Text extract:

________________

This is what the Report does, in language that is clear, focused and incisive.(3)

Does it Matter?

What has that to do with everyday matters such as rents, schools, and community development? The answer: a lot. Crudely put, land-speculators and rackrent landlords have made huge profits at the expense of ordinary people, in part because it was believed that the Constitution sets the property rights of individuals above social justice. As a consequence, it was believed that the Supreme Court would overturn any law that would attempt to restrict profits in the interest of fairness and the common good.

The Report convincingly shows that belief to be false. The property clauses in the Constitution and the Supreme Court’s interpretation of them do not prevent capping the price of building land, limiting compensation or rent, reducing land-speculation or land-hoarding, and other reforms of the planning and rezoning process.

The practical implications for the lives of Irish people and communities could be far-reaching, even revolutionary. It is important, then, that all concerned about social justice be aware of the Report’s finding and their potentially huge significance. They mean that there is no constitutional roadblock preventing the government implementing the reforms listed above to make Irish society fairer and less unequal. No longer may political parties claim that the Supreme Court won’t let them make such reforms. Interested groups should push them to give substance to their initial welcome for the Report by pressing ahead with the introduction of legislation to give effect to its findings.

However, there are also interested groups strongly opposed to any change. It is important to understand the issues.

The Constitution on Private Property

In the 1970s, a government-appointed committee recommended (in the famous ‘Kenny Report’) that local authorities should be empowered to acquire land (for housing) for which the owner would receive its current (typically agricultural) use value plus a maximum of 25%. However, the recommendations of the Kenny Report were not implemented, for reasons that are not entirely clear.

Yet, after reading the Report of the All-Party Committee, as well as the important submission made by the Law Reform Committee of the Law Society,(4) it seems strange that the idea gained currency that in Irish
constitutional law and jurisprudence private property rights always trumped the common good.(5)
Let us look first at what the Constitution says about property rights.

One article includes the right to property among personal rights.

Art. 40.3: 1. The State guarantees in its laws to respect and, as far as practicable, by its laws to defend and vindicate the personal rights of the citizen. 2. The State shall, in particular, by its laws protect as best it may from unjust attack and, in the case of injustice done, vindicate the life, person, good name, and property rights of every citizen.

The second focuses on the nature and extent of property rights and the limits that may be placed on their exercise.

Art. 43.1: 1. The State acknowledges that man, in virtue of his rational being, has the natural right, antecedent to positive law, to the private ownership of external goods. 2. The State accordingly guarantees to pass no law attempting to abolish the right of private ownership or the general right to transfer, bequeath, and inherit property.

Art. 43.2: 1. The State recognises, however, that the exercise of the rights mentioned in the foregoing provisions of this Article ought, in civil society, to be regulated by the principles of social justice.
2. The State, accordingly, may as occasion requires delimit by law the exercise of the said rights with a view to reconciling their exercise with the exigencies of the common good.

________________

Provided data:
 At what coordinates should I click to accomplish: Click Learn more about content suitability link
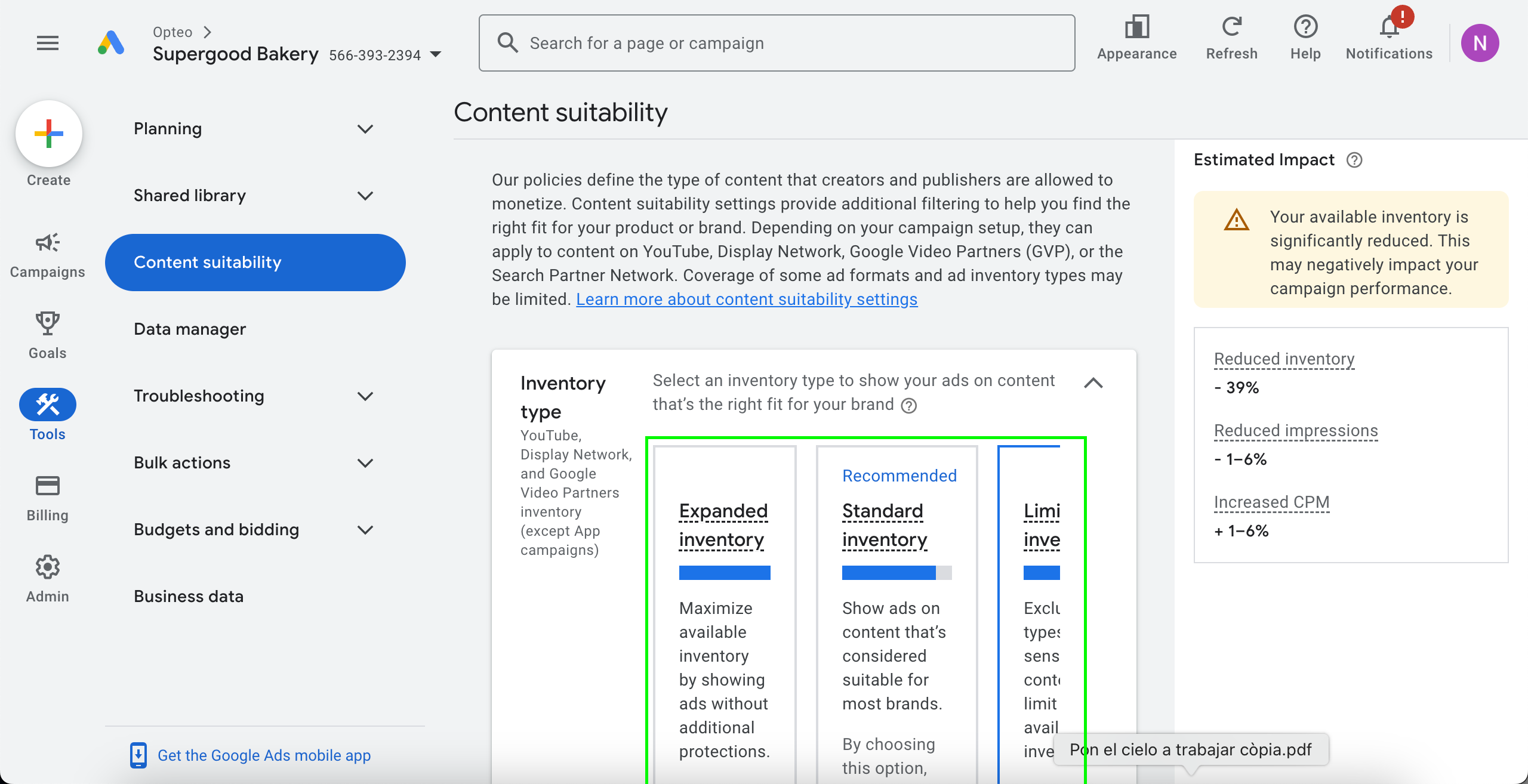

________________

Exercise tasks:
1 – From the text on the Irish Constitution and property rights, return the part starting with "The second focuses" and going on through "and inherit property.".
2 – In the text on the Irish Constitution and property rights, what price did the Kenny Report say an owner should get when local authorities acquired land for housing?
3 – Extend the text on the Irish Constitution and property rights, picking up after its last sentence.

Responses for each task:
1 –
The second focuses on the nature and extent of property rights and the limits that may be placed on their exercise.

Art. 43.1: 1. The State acknowledges that man, in virtue of his rational being, has the natural right, antecedent to positive law, to the private ownership of external goods. 2. The State accordingly guarantees to pass no law attempting to abolish the right of private ownership or the general right to transfer, bequeath, and inherit property.

2 – Its current (typically agricultural) use value plus a maximum of 25%.

3 –
From a theoretical viewpoint, interpreting these provisions may be difficult. An optimistic view would see Art. 43.1 and Art. 43.2 balancing and complementing each other; a more sceptical view would see them as almost contradictory, giving with one hand and taking away with the other. But on either view, one could not say that the Constitution gives such primacy to the right to private property and such unlimited scope to its exercise, that the common good and social justice count for nothing.

The Courts on Private Property

Since the Constitution came into force in 1937, a body of decisions has accumulated and a pattern has emerged. A number of developments are worth consideration.

First, as the Report of the All-Party Committee notes, “a significant majority of constitutional challenges in the area of property rights fail”.(6) Similarly, the submission by the Law Reform Committee of the Law Society suggests that the notoriety of the few successful cases merely illustrates the fact that cases taken normally fail. It quotes an Irish constitutional law expert to the effect that, in light of decisions handed down, the Supreme Court’s view is that:

“legislation will not constitute an unjust attack on property rights if passed to reconcile the exercise of those rights with the requirement of the common good, and if consonant with principles of social justice.”(7)

The Committee cites a long list of cases where the ‘exigencies of the common good’ were taken as sufficient justification for various statutory restrictions on private property.(8)

The Committee notes that challenges to changes in the laws on licensing or permits affecting the value of individuals’ property are also typically unsuccessful. A case in point is the taxi-drivers’ challenge to the de-regulation of the trade on the grounds that it led to taxi-plates losing their value. The case failed; the court pointed out that the taxi-plate’s earlier value had been created solely by government legislation, so the taxi-drivers could not reasonably claim that their property rights had been unjustly violated when new government legislation removed that value.

Normally, restriction of an individual’s exercise of property rights is to be compensated. However, the courts do not require that compensation be necessarily paid in the case of refusal of planning permission or in the case of a zoning decision reducing a property value.(9)

Second, it is curious that the implications of the few successful challenges were so greatly exaggerated. One can understand why some property-owners might have done so, but it is puzzling that public administrators and civil servants also subscribed to this view of the constitutional position. This was particularly the case with respect to the Blake v the Attorney General (1981) case, where the Rents Restrictions Acts (1946-67) were struck down as violating landlords’ property rights.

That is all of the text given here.